Thank you. [Operator instructions] Our next question comes from the line of Vincent Colicchio from Barrington Research. Please go ahead.
Yes, Gary. Nice quarter. I came on the call a bit late. So sorry if this was already said. I’m curious how the PEO sales pipeline changed sequentially and how your traditional sales engine is working relative to your digital campaign.
Yes. I mean we think of these as — really, we’ve got, call it, three channels that we monitor. Our direct channel, our referral partner channel, and our client referrals, right. Our client referrals are a big piece of our prospecting. All three are up and to the right. That’s the trend we continue to see. We’ve got more leads that come in every quarter over quarter, and then it’s the scrubbing of those leads to get them through the prospecting and the discovery.
The one thing I would just say is, our clients now on average, are larger than the clients we’ve had historically. So we’re adding larger clients and the clients that runoff are a little on the smaller side. So we’re being able to attract bigger business and retain all of our larger clients, which is a good positive trend, which is a tailwind that’s helping support our earnings and WSE growth.
And on the staffing side, you’ve got some transitory issues you had mentioned. Will those sort of burn off next quarter or in Q4? And so will we see a nice sequential improvement?
Yeah. I think for the Northwest specifically, we’ll see that pick up because of the late harvest, the supply chain ones. There’s a couple on sites we have, where we do light manufacturing and light assembly. They’re the ones that may persist a little bit depending upon the supply chain challenges. I do think the recruiting that we did in Northern Cal is going to continue to slow down specific to the IT tech sector. As you know, IT is probably the one industry that’s under pressure right now.

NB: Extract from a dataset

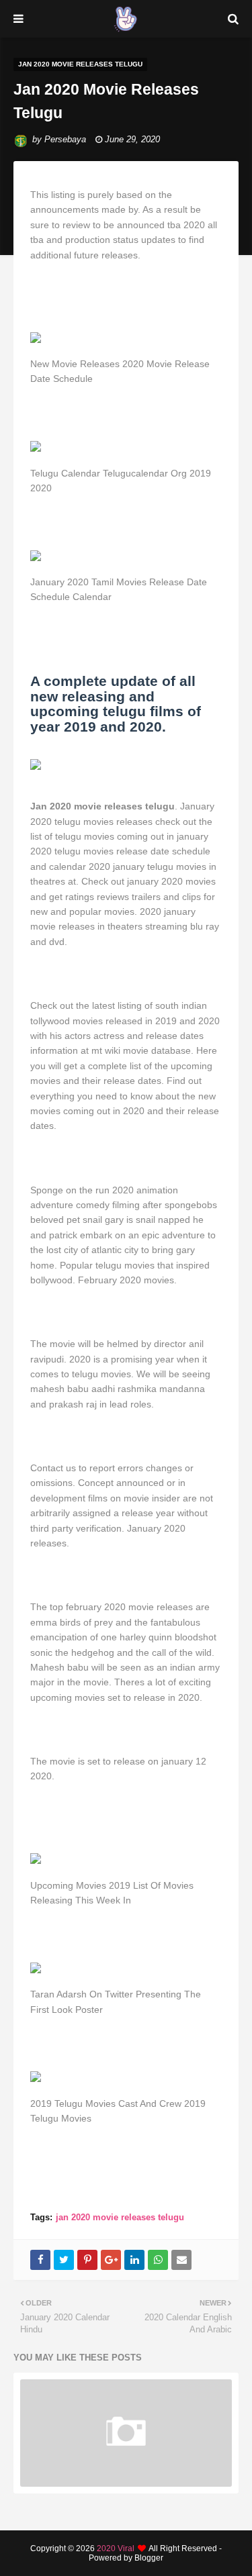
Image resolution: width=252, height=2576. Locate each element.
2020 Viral (115, 2548)
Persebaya (65, 139)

And the sales and training capability, you’re adding to your service, was there sort of a minimal investment in that? Is it sort of let’s see how this goes and maybe we’ll invest more heavily in this over time? What is your thinking there?
Yeah. It’s a small investment for the company. And really, we made this investment when we developed the product to train our internal employees. So we built it to train our internal employees to kind of shorten the learning curve, and it’s worked well for us. And now we’ve kind of made some modifications and spun it up so that we can sell to our clients and put some different content in there for them to review.
This is not going to be a needle mover as far as revenue or earnings. This is something that the clients have been asking for, and ultimately, we think it will help with retention. So we’re going to charge for it. We’ll cover our costs, make a little spread but ultimately, it’s a tool that we think will help retain our clients.
Okay. And then as you’ve said before, clients were asking for health care, which you’re fixing now, and also a bookkeeping service. Is that the sort of the bookkeeping side, sort of a back burner or is this something you’ll consider doing in the next year or so?
We have a parking lot of full of products that we would look to add. Bookkeeping is one of them, but we have many of them. And as we think of our product roadmap, we’re not going to advertise our playbook to the competitors right now.
All right, Gary. Nice job.
Thank you. Ladies and gentlemen, at this time, this concludes our question-and-answer session. I would now like to turn the call back over to Mr. Kramer for closing remarks.
Sure. Thank you. I’d like to just thank the whole BBSI team for working tirelessly to help our clients thrive. It’s been a very good quarter of a very good year for BBSI and we’re proud of where we are, and we’re really proud of where we’re going. So with that, I will call it quits, and thank you, everybody.
Thank you. The conference of Barrick Business Services, Inc. has now concluded. Thank you for your participation. You may now disconnect your lines.